In 1836, a notebook with Tyutchev's poems, transported from Germany to Russia, fell into the hands of A.S. Pushkin. Alexander Sergeevich publishes the poet's poems in his journal Sovremennik.

Fedor Ivanovich Tyutchev spent a significant part of his life (due to his choice of the type of official activity) abroad, but he was always with Russia in soul, did not lose his spiritual connection with his homeland.

In 1846, Tyutchev received a new appointment: to be on special assignments with the State Chancellor.

In 1848, Fedor Ivanovich became a senior censor at the special office of the Ministry of Foreign Affairs.

On October 6, 1855, Tyutchev was appointed, by the Highest command, to the members of the committee for the caesural review of the posthumous works of V.A. Zhukovsky prepared for publication.

Then, in 1857, he was promoted to full councilor of state and appointed chairman of the St. Petersburg Committee for Foreign Censorship. In 1861 and 1863, Tyutchev became a knight of the orders of St. Stanislav and St. Anna of the first degrees and was promoted to privy councilor in 1865.

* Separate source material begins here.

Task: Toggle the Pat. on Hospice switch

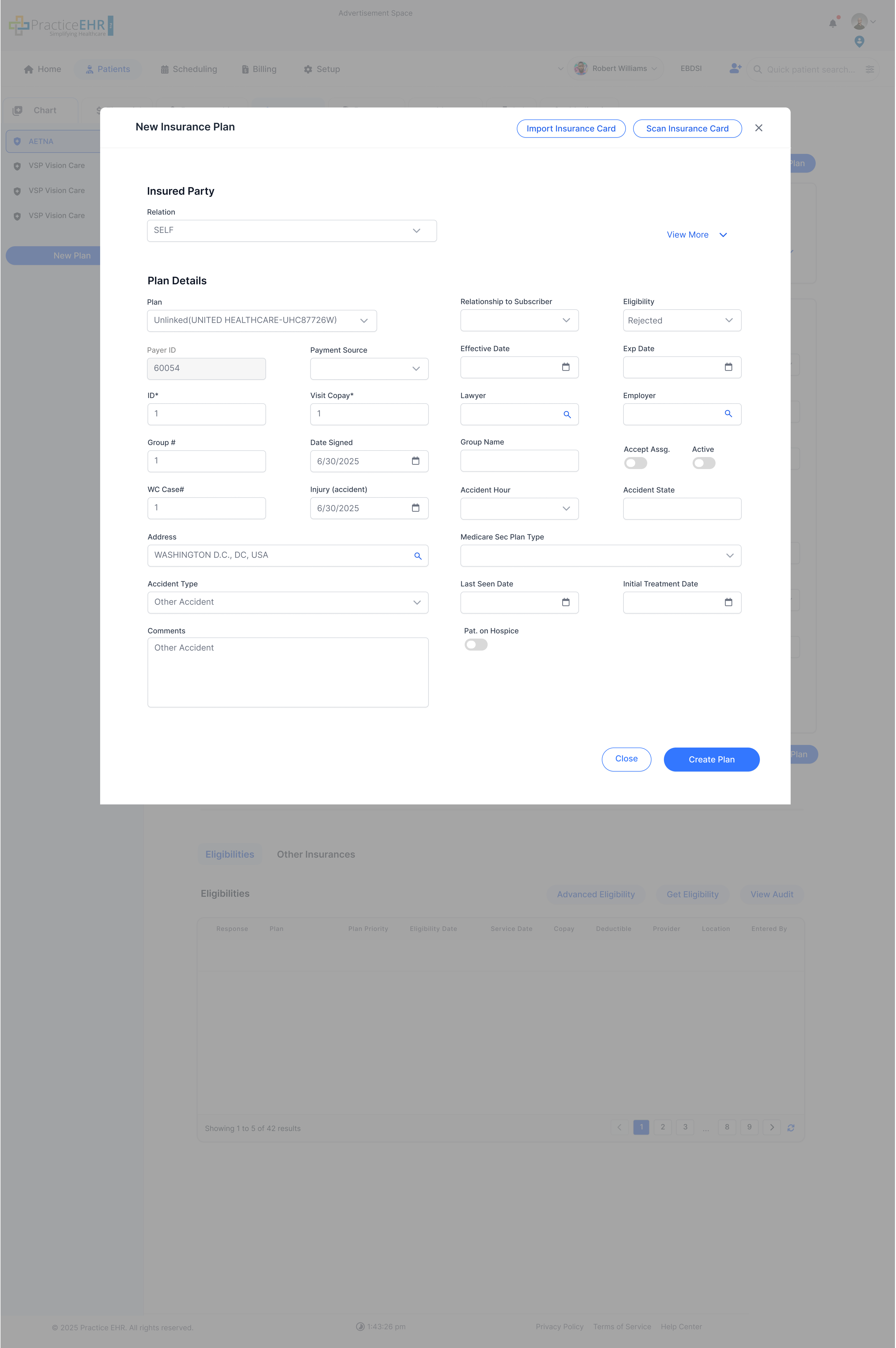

Tyutchev's first poems were published in 1826, in the almanac "Urania", where three of his works were placed: "To Nisa", "Song of the Scandinavian Warriors", "Glimmer".

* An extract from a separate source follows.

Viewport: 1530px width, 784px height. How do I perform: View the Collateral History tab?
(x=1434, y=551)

Tyutchev's works were not immediately accepted by his contemporaries. But everything changed in 1854, after the publication of an article by I.S. Turgenev in Sovremennik. It was called like this: "A few words about the poems of F.I. Tyutchev." In it, Turgenev called Tyutchev "one of our most remarkable poets, bequeathed to us by Pushkin's greetings and approval."

Two months after the publication of the article, all the works of Tyutchev collected by the editors of Sovremennik were published in a separate book called: “Poems by F. Tyutchev. St. Petersburg, 1854", and the editors stated that she "placed in this collection those poems that belong to the very first era of the poet's activity, and now they would probably be rejected by him."

The second edition of Tyutchev's poems was published in 1868, in St. Petersburg, under the following title: “Poems of F.I. Tyutchev. New (2nd) edition, supplemented with all the poems written after 1854.

The 70s of the 19th century became one of the most difficult in the life of the poet. He loses loved ones, and this affects his poetic gift. Since 1873, the poet has been haunted by illnesses that he could not cope with.

In May of the same year, a decision was made to transfer Tyutchev to Tsarskoye Selo. Death came on July 15, 1873. On July 18, the Russian poet Fyodor Tyutchev was buried in St. Petersburg, at the Novodevichy cemetery.

Tyutchev's poems were translated into German and published in Munich. The best analyzes of Tyutchev's poems belong to N.A. Nekrasov and A.A. Fet.

Tyutchev was one of the most knowledgeable, most educated, witty people of his time. He was and remains a great Russian poet, highly revered by his descendants.